Locke attended the Institute of American Indian Arts in New Mexico for high school. He received a bachelor of science degree in Elementary Education from the University of North Dakota and earned a master's degree in educational administration from the University of South Dakota. He taught himself to speak Lakota, his ancestral language, as a young adult.  Locke learned the hoop dance, which had nearly died out, from Arlo Good Bear, a Mandan Hidatsa Indian from North Dakota.

Locke, like his mother before him, was widely-known for his work in Lakota language and cultural preservation.

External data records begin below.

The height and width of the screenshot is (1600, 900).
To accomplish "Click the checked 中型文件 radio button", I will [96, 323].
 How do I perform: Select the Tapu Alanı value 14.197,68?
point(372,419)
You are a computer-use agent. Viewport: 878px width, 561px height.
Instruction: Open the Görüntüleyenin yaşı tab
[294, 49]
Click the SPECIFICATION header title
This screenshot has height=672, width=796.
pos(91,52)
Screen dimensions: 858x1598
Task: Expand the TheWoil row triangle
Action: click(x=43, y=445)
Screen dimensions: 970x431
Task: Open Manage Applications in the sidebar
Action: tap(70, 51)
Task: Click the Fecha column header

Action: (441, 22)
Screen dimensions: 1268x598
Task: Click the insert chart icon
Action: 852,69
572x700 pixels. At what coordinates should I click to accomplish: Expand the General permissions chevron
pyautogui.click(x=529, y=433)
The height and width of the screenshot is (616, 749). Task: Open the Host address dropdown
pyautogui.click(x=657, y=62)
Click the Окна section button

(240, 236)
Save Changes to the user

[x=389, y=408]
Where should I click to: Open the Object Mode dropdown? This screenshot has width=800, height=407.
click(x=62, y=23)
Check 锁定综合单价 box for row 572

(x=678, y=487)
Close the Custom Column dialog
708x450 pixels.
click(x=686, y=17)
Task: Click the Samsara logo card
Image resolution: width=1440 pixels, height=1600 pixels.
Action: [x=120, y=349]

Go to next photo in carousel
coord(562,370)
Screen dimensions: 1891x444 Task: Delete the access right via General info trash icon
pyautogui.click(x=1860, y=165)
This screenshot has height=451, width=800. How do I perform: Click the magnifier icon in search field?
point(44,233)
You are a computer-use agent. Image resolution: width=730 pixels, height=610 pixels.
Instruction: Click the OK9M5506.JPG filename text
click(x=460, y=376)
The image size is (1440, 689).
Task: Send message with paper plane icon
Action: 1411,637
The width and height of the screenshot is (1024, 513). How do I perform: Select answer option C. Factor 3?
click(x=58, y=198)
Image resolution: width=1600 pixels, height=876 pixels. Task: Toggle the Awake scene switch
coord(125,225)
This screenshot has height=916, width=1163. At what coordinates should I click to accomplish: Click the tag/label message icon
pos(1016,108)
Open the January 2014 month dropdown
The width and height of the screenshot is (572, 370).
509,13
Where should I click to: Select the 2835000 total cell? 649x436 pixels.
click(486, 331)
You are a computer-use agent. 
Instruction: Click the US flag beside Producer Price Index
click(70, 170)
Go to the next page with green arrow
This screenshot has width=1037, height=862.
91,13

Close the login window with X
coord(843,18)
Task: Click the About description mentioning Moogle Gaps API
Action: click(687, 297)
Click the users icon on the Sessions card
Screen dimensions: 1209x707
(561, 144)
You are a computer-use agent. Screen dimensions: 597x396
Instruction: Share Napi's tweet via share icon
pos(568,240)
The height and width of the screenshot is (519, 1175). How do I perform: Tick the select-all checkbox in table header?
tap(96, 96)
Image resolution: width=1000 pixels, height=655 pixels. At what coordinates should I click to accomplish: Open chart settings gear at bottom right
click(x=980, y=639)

When asked in 2012 about his mission in life, Locke said: "All of the people have the same impulses, spirits, and goals. Through my music and dance, I want to create a positive awareness of oneness of humanity." Locke died on September 30, 2022 at the age of 68, after an asthma attack.

Career

From 1978, he traveled to more than 90 countries to perform and continued to perform, such as in September 2014 and most recently in March 2016. His performances usually consisted of flute playing, singing Lakota songs (some in English), and demonstrations of the Sioux hoop dance, using 28 wooden hoops. Of his presentations, Locke has said "I see myself strictly as a preservationist.... I base my repertoire on the old songs. I try to show younger people what was there, and maybe some of the younger people will pick up from there and compose new music."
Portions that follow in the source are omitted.